Spontane Gärten – Gärten, die ohne menschliches Zutun entstehen – ist ein Konzept, welches das Potenzial hat, die Art und Weise, wie wir gärtnern, zu verändern.

Die meisten Gärtnernden wenden ziemlich viel Energie auf, um die „spontane Vegetation“ zu bekämpfen. Solange dies nicht in einem Wald oder auf einer Wiese geschieht, ist eine spontan auftretende Vegetation in menschlichen Landschaften meistens nicht willkommen. Da wird gehackt und gejätet, bis der Rücken schmerzt. Alles entfernt, was nicht den Wünschen und Vorstellungen entspricht. Ein richtiger Kampf und Krampf ist das.

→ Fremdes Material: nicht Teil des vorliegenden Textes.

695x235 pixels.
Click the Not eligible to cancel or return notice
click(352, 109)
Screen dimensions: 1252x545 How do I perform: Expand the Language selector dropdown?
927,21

Partiell mag das sinnvoll sein. Wenn beispielsweise eine bestimmte Art sehr dominant ist. Oder Arten lückige Stellen benötigen, um sich zu verbreiten. Aber wenn man die Bereitschaft hat, sich von ganz bestimmten Gartenbildern zu verabschieden, können interessante Dinge geschehen. Man wird quasi ein Verbündeter der Natur. Lässt sie walten, so weit es geht. Akzeptiert die sich natürlich entwickelnden Pflanzengemeinschaften und Pflanzenbilder, auch wenn sie vielleicht nicht allzu bunt und von tausendfacher Vielfalt sind.

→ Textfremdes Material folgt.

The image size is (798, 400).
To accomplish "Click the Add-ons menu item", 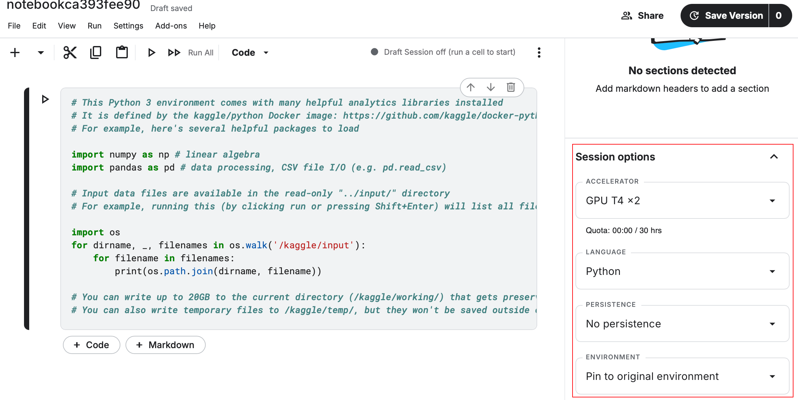I will tap(171, 25).
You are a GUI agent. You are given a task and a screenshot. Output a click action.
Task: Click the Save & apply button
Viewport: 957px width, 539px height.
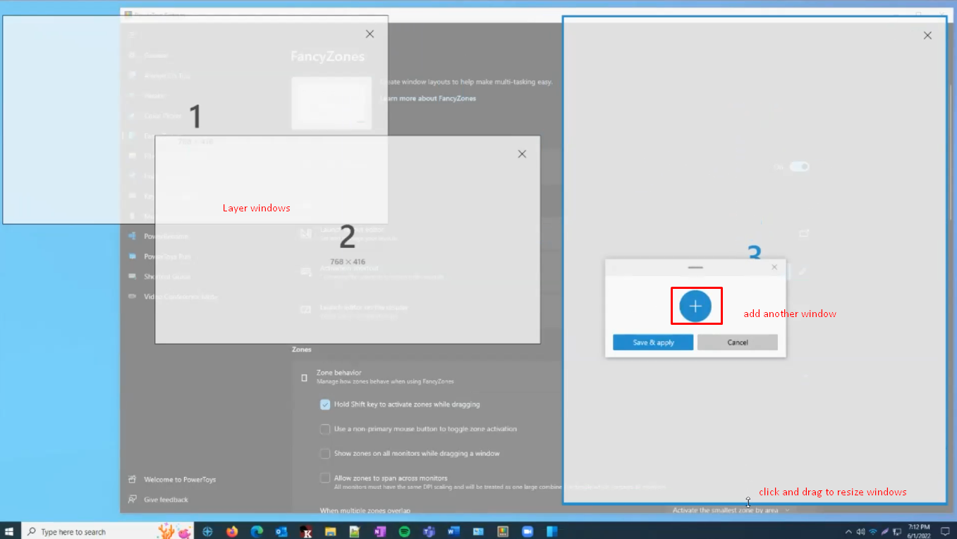pyautogui.click(x=652, y=342)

Gepflanzt wurde hier ca. 1/3 der Pflanzen, u.a. Blut-Storchschnabel (Geranium sanguineum var. stratium), Enzianblättriger Ehrenpreis (Veronica gentianoides) und Gelbe Taglilie (Hemerocallis lilioasphodelus). Der Rest hat sich von alleine angesiedelt.

Pflanzen wählen ihren Standort

Wenn man den kulturellen Ballast wegnimmt und die Pflanzen rein von ihrer ökologischen Funktion her betrachtet, entsteht ein neues Bild. Vor allem in den Städten senkt spontan auftretende Vegetation die Temperaturen, verhindert Erosion, bietet Nahrung und Lebensraum für Wildtiere, baut Boden auf und führt oft Phytoremediation (Überbegriff für den Einsatz von speziell geeigneten Pflanzen zur Reinigung der Umwelt und zur Abwendung der Gefährdung durch toxische Substanzen) durch.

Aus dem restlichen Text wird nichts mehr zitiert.